There is need to build strong social movements to demand greater accountability and the adoption of pro-poor policies from multilateral institutions as Africa prepares to host the World Social Forum for the first time on its soil in January next year. Development experts told journalists and Global Call to Action Against Poverty (GCAP) goodwill ambassadors who met recently in Victoria Falls that emerging activists in eastern and southern Africa must come together to strengthen the African civil society's engagement on World Trade Organisation (WTO) process to fight against trade injustices.


"The poverty which is going on in Africa is not natural, it is being manufactured by very selfish people in the WTO, IMF and World Bank," says John Phiri, the founding director of Global Justice Zambia. "Rich countries continue to dominate global politics for their own interest. These institutions (multilateral agencies) work on one principle -- the high standard of living of rich nations is dependent on the low standard of living in the developing poor countries."

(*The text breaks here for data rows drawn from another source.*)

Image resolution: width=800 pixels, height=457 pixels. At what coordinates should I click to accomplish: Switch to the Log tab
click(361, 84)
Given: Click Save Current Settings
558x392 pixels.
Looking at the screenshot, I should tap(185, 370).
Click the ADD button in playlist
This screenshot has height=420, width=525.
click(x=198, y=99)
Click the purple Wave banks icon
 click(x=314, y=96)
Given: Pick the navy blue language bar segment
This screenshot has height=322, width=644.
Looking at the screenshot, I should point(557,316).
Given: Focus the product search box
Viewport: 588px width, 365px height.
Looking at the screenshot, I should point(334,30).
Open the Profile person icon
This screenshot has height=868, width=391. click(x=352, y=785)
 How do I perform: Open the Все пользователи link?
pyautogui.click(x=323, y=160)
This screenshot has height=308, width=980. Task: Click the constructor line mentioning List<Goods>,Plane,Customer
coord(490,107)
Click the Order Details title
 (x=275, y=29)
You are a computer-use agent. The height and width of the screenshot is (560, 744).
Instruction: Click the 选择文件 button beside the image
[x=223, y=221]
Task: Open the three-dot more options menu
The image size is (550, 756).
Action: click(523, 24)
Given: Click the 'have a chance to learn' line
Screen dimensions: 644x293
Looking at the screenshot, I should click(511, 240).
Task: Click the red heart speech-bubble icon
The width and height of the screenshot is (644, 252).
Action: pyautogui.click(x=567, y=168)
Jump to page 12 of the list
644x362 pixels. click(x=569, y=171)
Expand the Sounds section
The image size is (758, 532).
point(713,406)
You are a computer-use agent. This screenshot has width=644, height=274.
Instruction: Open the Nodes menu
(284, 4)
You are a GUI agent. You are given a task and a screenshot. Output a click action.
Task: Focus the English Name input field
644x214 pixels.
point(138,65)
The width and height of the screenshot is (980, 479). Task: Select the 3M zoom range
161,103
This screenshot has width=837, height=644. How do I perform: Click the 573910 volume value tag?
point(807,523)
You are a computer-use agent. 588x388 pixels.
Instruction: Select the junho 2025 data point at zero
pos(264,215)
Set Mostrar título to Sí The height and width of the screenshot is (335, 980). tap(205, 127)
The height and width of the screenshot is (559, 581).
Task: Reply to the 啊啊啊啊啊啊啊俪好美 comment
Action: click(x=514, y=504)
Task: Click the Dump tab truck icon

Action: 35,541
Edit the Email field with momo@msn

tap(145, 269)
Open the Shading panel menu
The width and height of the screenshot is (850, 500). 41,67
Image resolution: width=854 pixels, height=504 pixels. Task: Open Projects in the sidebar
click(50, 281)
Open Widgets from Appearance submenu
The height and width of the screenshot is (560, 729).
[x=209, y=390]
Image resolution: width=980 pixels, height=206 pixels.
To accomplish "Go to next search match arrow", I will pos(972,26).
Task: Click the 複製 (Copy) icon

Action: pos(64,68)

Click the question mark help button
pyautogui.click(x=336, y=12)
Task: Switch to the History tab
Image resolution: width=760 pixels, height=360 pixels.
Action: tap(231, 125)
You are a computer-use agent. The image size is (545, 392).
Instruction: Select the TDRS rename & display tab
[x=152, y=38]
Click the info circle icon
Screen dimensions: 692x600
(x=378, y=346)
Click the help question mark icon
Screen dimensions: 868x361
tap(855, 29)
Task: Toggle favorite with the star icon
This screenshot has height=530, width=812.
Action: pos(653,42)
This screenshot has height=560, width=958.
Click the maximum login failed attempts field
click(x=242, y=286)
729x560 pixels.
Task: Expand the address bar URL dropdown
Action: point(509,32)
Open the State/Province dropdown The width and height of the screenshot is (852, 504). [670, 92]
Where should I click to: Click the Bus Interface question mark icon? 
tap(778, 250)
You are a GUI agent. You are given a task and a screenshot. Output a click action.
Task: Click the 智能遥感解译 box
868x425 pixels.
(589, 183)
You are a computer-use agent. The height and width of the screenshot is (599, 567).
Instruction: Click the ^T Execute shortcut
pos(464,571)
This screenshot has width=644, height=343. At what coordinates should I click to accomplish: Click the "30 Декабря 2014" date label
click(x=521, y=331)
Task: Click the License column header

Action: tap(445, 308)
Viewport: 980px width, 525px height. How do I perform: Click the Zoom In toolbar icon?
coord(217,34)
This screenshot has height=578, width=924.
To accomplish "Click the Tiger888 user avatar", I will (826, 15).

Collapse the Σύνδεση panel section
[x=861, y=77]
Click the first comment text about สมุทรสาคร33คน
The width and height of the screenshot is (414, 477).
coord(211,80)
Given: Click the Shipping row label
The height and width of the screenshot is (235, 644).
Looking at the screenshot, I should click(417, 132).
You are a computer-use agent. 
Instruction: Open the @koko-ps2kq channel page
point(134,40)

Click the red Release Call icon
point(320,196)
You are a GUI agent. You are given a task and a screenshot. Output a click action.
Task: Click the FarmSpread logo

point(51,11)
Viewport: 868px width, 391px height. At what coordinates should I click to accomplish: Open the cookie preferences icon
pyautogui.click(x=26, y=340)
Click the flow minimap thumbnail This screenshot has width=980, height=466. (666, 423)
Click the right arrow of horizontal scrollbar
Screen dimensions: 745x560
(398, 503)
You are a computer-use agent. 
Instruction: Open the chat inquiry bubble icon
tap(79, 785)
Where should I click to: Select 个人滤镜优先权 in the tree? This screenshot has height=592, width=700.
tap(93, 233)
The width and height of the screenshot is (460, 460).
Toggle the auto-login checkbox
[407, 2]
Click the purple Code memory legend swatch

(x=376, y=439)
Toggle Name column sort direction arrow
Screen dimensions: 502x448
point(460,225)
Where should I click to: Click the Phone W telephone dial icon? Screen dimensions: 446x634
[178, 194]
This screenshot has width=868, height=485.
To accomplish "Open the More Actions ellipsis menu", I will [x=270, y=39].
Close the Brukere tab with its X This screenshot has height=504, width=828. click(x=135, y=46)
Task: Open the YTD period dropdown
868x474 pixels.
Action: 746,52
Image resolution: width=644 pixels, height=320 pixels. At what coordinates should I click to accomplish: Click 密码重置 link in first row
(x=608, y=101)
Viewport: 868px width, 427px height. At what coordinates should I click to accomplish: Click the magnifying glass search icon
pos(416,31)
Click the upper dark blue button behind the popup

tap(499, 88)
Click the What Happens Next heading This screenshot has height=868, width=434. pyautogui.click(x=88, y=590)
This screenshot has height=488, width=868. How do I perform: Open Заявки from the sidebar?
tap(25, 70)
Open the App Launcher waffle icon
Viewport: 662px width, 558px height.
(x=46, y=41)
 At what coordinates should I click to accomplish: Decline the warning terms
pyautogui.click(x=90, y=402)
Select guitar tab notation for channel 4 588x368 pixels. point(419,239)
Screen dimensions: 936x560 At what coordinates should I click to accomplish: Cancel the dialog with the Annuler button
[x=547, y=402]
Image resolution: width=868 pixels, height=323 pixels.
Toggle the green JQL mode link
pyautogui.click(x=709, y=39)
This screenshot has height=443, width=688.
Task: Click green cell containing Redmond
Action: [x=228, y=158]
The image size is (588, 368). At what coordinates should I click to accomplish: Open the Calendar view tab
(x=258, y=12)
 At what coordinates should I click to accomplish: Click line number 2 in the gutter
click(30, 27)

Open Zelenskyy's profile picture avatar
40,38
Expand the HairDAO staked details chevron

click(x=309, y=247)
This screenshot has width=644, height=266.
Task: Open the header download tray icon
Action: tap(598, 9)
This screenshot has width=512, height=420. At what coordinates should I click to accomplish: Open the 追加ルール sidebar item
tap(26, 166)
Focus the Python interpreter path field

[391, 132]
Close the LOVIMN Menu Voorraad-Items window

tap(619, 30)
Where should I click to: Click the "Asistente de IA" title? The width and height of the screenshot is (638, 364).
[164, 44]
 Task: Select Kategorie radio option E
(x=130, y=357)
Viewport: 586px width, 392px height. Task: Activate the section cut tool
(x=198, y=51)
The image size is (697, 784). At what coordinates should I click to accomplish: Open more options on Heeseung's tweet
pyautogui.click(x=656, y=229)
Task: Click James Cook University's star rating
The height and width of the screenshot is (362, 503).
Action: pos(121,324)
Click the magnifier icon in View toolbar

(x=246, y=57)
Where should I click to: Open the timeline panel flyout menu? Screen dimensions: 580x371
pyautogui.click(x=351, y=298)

This principle, he argues, is being used to siphon Africa's resources for the benefit of the high living standards of people in rich countries. "Africa has been put in a position where it keeps on importing poverty and exporting wealth through debt servicing," Phiri says. "Africans must realise that some G8 countries and multinationals are not up to any good. These guys are using globalisation as a new tool of slavery to perpetuate poverty and hunger in Africa."

Rallying together, he says, will help raise consciousness among African communities and deepen awareness of global economic and social injustices. This, he says, is critical in the building of strong social movements and to ignite passion in the fight against Western domination as well as pushing the multilateral institutions to adopt pro-poor policies and increase the space for fair trade and an equitable distribution of wealth.

IMF and WB liberalisation policies have opened African economies to exploitation by rich countries and multinationals worsening poverty levels and leaving the continent saddled with a debt of more than US$320 billion. Development activists say the Economic Partnerships Agreements (EPAs), WTO trade policies, World Bank and IMF policies were worsening poverty levels in the global south and have had negative implications on economic relations between the European Union and the Caribbean, Pacific and African countries.

They say the process of the negotiations is "imbalanced and rushed" allowing the EU to impose its interests and agenda and dictate the momentum of the negotiations to suit its own needs and purposes. "The European Community has constructed new rhetoric to sell EPAs and justify continuation of its mandate. It has encouraged false hopes of increase in European development assistance to ACP countries and used different forms of pressure, including aid conditionality to continue to override the reluctance of ACP groups to yield to its interests," says an expert.

"We have to renew our commitment in the fight against poverty and broaden our coalition," says Thomas Deve of the Mwelekeo waNGO (MWENGO), a development centre for NGOs in Eastern and Southern Africa. Former Malawi vice president and GCAP goodwill ambassador Dr Justin Malewezi says: "Talking is very important to generate ideas. It raises the level of awareness and consciousness which can help build a broad coalition against poverty in the region."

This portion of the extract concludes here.